*** INPUT DATA Section Begins ***

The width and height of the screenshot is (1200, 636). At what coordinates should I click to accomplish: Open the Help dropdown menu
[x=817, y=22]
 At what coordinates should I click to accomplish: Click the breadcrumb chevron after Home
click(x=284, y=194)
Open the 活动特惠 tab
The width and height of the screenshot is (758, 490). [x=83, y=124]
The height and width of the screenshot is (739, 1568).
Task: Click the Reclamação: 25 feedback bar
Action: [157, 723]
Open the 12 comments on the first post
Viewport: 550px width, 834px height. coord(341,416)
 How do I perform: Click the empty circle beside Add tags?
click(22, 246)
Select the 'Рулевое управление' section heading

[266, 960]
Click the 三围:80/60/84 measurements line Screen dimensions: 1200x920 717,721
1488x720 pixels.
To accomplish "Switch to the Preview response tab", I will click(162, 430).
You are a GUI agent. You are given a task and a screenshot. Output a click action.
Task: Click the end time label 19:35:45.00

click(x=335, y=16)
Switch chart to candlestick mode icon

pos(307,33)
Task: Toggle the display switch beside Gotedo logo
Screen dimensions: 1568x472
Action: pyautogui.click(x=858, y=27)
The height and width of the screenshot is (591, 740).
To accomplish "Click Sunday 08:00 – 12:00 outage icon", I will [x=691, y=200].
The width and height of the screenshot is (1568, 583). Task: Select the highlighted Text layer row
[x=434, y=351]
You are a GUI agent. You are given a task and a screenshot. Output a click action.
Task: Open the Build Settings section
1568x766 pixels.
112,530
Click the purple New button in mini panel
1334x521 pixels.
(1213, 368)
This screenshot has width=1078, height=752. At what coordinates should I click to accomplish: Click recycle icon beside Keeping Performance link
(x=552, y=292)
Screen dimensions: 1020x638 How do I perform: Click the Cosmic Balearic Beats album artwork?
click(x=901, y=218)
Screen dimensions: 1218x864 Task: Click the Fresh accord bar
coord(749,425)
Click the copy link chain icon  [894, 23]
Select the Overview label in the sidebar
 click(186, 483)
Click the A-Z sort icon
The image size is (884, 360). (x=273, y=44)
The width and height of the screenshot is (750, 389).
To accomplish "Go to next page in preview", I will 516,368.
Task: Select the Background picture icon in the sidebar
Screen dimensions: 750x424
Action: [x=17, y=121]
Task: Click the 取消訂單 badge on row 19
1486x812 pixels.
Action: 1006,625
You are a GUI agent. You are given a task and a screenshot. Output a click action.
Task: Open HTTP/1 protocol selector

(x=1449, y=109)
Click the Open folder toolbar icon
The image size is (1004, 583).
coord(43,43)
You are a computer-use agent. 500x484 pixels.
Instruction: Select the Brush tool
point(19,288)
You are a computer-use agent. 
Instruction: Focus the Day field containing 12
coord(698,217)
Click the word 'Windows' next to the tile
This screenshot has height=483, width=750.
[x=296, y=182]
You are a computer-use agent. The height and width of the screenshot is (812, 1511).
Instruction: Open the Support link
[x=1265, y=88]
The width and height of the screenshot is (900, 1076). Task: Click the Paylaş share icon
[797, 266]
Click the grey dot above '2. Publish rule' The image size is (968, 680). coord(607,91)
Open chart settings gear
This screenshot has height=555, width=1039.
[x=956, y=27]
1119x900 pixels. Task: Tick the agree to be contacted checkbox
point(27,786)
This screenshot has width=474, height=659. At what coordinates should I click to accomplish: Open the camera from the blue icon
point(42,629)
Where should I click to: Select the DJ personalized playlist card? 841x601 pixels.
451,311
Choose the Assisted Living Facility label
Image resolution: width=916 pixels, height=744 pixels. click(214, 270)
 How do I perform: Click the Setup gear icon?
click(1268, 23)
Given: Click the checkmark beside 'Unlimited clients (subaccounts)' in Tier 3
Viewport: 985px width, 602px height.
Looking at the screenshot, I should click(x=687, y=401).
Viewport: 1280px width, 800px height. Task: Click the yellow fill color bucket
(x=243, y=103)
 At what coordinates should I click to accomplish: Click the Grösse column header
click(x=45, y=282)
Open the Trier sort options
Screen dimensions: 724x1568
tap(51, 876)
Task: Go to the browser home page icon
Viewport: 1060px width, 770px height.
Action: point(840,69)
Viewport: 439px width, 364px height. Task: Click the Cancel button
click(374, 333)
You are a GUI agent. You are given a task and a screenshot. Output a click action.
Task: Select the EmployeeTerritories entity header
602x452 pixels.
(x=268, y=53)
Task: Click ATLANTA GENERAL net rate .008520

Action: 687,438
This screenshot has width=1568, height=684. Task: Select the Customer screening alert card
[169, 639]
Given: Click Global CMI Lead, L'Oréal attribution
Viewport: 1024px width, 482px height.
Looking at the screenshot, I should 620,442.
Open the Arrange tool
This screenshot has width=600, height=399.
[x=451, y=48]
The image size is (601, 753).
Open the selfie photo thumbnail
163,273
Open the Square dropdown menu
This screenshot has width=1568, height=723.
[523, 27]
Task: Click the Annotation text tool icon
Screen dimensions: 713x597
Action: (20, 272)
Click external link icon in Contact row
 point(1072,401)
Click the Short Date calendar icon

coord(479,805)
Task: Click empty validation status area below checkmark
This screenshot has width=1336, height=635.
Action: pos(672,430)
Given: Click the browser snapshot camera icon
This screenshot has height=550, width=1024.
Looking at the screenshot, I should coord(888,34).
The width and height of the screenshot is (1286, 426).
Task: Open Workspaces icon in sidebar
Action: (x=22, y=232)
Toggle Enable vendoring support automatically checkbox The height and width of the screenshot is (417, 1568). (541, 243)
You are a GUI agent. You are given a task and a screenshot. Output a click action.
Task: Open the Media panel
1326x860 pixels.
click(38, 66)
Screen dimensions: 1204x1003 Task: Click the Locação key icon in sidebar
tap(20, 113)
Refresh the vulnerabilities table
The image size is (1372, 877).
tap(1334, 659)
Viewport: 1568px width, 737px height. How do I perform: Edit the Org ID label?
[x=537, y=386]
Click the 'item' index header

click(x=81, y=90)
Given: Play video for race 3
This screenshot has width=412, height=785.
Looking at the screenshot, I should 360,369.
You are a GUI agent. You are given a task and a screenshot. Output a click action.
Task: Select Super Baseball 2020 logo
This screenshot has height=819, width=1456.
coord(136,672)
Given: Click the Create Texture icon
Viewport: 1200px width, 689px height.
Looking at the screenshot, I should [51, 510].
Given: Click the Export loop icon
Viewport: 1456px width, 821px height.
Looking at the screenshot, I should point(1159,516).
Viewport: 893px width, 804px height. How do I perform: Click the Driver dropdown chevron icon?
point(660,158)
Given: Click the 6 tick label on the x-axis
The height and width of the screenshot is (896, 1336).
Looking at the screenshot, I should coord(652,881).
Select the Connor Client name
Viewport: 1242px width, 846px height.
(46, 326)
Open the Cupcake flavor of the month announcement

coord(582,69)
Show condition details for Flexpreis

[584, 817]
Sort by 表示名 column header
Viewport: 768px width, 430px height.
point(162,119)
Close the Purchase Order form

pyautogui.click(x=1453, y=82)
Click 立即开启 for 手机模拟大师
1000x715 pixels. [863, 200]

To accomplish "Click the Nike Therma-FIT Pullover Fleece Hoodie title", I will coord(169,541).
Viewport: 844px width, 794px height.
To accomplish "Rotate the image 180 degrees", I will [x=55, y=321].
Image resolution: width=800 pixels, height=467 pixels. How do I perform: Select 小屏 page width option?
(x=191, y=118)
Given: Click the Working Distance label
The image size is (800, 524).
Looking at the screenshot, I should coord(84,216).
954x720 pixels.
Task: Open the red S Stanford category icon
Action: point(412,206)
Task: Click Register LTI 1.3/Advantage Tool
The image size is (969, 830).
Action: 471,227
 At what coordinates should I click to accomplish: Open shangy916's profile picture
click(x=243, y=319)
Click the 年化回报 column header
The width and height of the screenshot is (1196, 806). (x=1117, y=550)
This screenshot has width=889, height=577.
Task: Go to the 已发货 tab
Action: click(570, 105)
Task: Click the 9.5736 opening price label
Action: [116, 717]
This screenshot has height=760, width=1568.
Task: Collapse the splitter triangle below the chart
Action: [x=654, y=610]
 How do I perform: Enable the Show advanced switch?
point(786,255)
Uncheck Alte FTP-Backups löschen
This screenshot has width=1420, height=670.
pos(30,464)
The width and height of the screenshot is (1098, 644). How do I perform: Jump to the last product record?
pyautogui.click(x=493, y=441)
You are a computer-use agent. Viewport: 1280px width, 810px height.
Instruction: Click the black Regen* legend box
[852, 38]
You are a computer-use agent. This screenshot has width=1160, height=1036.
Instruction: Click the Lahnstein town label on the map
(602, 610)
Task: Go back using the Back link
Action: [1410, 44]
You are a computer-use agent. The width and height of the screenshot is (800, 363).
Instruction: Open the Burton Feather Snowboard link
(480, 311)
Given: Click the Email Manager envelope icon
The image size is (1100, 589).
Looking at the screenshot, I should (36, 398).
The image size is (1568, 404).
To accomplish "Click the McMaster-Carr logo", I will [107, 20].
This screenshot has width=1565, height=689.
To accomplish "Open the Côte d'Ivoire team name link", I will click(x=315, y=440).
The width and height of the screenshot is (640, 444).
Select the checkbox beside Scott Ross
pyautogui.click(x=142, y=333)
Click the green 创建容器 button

*** INPUT DATA Section Ends ***

Across the records above, show each line containing the word "browser".

Task: Go to the browser home page icon
Given: Click the browser snapshot camera icon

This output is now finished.